Tales of Hoffman: The elusive alchemy that animates an opera

Richard Jones, the director and designer of the Coliseum-bound 'Tales of Hoffmann’, talks to Rupert Christiansen.

Architecturally consistent: A scene The Tales of Hoffmann
A scene from Richard Jones's production of The Tales of Hoffmann Credit: Photo: Bayerische Staatsoper

I once listened to an opera designer who was raging that he had dreamed up all the ideas for a particular production, while the director had faffed and swanned about contributing virtually nothing. Who got the credit for the show’s brilliant success? The director, of course.

I sympathised. There are many incredibly hard-working and inventive designers around, and even more pretentious and ineffectual directors, combining fancy conceptual notions with a dismal failure to draw convincing acting from the performers. Too often in opera houses today one is looking at a magnificent design that isn’t being theatrically animated: this is surely what Brecht meant when years ago he derided “kulinarische Oper”, or “cooked­-up opera”.

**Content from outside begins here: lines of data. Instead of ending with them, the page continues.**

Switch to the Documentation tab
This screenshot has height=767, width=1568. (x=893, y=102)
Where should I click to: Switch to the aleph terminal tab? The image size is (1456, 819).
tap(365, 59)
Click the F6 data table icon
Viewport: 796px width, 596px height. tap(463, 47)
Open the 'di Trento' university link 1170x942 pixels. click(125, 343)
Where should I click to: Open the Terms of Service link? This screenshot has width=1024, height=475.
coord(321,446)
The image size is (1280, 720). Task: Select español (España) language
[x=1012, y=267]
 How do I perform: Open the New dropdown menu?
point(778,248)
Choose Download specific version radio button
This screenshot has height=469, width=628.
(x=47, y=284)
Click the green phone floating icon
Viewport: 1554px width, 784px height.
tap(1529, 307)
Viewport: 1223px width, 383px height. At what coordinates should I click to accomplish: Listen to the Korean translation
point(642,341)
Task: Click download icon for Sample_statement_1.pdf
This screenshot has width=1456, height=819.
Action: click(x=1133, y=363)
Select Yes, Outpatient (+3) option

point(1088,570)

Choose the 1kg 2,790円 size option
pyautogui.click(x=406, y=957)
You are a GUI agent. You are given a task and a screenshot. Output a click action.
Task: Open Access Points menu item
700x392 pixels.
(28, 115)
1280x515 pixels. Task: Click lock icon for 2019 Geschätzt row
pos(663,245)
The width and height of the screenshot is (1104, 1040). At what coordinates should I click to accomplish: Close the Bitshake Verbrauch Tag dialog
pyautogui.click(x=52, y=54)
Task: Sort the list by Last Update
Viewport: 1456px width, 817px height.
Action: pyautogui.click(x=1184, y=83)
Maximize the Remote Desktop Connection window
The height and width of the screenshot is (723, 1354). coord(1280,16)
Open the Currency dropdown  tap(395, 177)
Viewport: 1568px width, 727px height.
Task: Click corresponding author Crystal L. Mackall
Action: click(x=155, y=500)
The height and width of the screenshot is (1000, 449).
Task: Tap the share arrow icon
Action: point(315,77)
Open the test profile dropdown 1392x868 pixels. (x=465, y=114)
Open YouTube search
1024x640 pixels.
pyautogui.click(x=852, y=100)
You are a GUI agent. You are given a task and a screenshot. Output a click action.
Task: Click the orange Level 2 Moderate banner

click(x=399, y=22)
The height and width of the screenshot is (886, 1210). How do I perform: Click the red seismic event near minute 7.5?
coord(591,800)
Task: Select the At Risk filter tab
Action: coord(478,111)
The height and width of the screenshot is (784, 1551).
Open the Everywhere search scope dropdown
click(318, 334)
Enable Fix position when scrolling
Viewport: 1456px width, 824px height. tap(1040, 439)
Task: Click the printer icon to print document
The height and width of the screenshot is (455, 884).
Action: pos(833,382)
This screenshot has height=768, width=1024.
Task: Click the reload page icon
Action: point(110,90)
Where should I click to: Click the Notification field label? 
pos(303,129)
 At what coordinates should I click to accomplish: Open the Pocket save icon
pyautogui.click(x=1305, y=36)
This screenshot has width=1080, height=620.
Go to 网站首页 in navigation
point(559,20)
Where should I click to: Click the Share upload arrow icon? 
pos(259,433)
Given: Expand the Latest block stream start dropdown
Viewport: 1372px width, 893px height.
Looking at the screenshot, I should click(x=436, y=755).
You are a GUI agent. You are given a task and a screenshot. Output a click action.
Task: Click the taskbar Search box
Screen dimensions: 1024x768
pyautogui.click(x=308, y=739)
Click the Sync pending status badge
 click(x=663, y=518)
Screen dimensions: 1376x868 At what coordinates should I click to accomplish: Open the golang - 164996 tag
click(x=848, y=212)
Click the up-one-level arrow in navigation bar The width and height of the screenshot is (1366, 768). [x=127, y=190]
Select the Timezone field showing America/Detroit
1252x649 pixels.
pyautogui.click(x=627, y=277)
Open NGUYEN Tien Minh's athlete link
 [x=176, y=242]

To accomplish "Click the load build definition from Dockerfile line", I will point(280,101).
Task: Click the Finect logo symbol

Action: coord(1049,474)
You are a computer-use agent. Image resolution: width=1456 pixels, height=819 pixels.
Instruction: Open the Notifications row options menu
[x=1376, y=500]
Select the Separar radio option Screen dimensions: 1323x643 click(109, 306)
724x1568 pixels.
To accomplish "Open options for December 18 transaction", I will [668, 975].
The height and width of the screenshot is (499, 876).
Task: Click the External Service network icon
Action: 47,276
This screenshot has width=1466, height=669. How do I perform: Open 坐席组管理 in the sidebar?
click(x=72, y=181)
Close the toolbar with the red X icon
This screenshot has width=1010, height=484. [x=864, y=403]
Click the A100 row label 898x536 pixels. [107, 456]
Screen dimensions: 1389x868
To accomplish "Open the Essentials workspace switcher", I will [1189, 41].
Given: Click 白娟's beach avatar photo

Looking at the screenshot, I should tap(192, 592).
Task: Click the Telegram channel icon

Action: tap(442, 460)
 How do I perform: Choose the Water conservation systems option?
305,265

But an élite of directors have the ability to work the drama out through their designers: one such is Richard Jones, whose darkly thoughtful and surprising production of Offenbach’s The Tales of Hoffmann arrives at English National Opera on February 10 after a first run at the Bavarian State Opera .

Unlike some of his directorial peers – Deborah Warner, Patrice Chéreau and Katie Mitchell, for example – who collaborate pretty much exclusively with one designer, Jones draws from a pool currently consisting of Miriam Buether, Giles Cadle, Stewart Laing, Antony McDonald, John MacFarlane and Ultz. Each of them, he thinks, has different gifts and different approaches, including some who also direct themselves. “Or are directors manqués,” Jones adds wryly.

For Hoffmann, Jones selected Cadle, who originally trained as an architect. Their partnership has resulted in seven productions over 14 years, and originally came about through matchmaking by their shared agent.

“I chose Giles for this show because I wanted someone who could provide something architecturally consistent – it’s basically one set – but which could accommodate a lot of internal change,” says Jones. “He’s very good at sorting things like that out. Also I remembered that he knew a lot about manga comics, which was one of my first points of reference.”

Jones likes to sketch these initial ideas in a notebook. “I can’t draw very well,” he says, “but I need to communicate what’s going on in my head, and I think that the scribbles are just good enough to get the points across.”

“Working with Richard is always a very fluid process, with many ideas rejected along the way,” says Cadle. “But he has a very strong visual sense, and, as with all directors, he has the final say as to what goes on. We do a lot of looking at stuff together: for Hoffmann, it wasn’t just manga, but German Gothic buildings, beer taverns, Max Ernst, Victorian magicians and the insides of toy shops, too.”

The development of the designs can continue, on and off, for two or even three years. Jones admits that he likes to think of his designer as his “right hand”, but says that’s not really the way it works. “Ideas in theatre evolve collaboratively, and the normal rules of intellectual property don’t apply. It’s more accurate to say that, although I don’t think designers ever fundamentally change my vision, they often push me in directions I wouldn’t otherwise have taken.

“Antony Macdonald, for example, encouraged me to go with the idea of setting Billy Budd in a boarding school: without him, I don’t think I’d have had the courage to do that. Miriam Buether did incredible work on The Government Inspector last year, too – it was she who found the underlying aesthetic that made it possible to express the play’s hallucinatory quality.

“For Hoffmann, Giles has been a huge help in unifying a very problematic narrative which consists of three separate stories within a larger overall frame.”

A director needs keen intuition for what a designer can and can’t do: some have busy fantasies, others interpret more literally; some are painterly, some think structurally. For Britten’s Tudorbethan opera Gloriana, Jones turned to Ultz, because “he understands that it’s much more about England in the 1950s than the 1590s and can make the appropriate cultural references.”

For Puccini’s Fanciulla del West, he will be using Buether, “just because it’s fascinating to find out how a young German woman reacts to the idea of the California Gold Rush.”

Does Giles ever get jealous of the jobs that other members of Team Jones land? “No I don’t,” he says firmly. Honest, I don’t.’

“There’s a basic misconception about what directors and designers do together,” says Jones. “It’s a dynamic, not a static process. A design is made from the point of view of what happens in the material you are dealing with, not what something will look like. I’ve been teaching some young directors recently, and it depresses me how few of them understand that this is the key to the whole business.”

'The Tales of Hoffmann’ opens at the Coliseum, London WC2 (0871 472 0600), on Feb 10.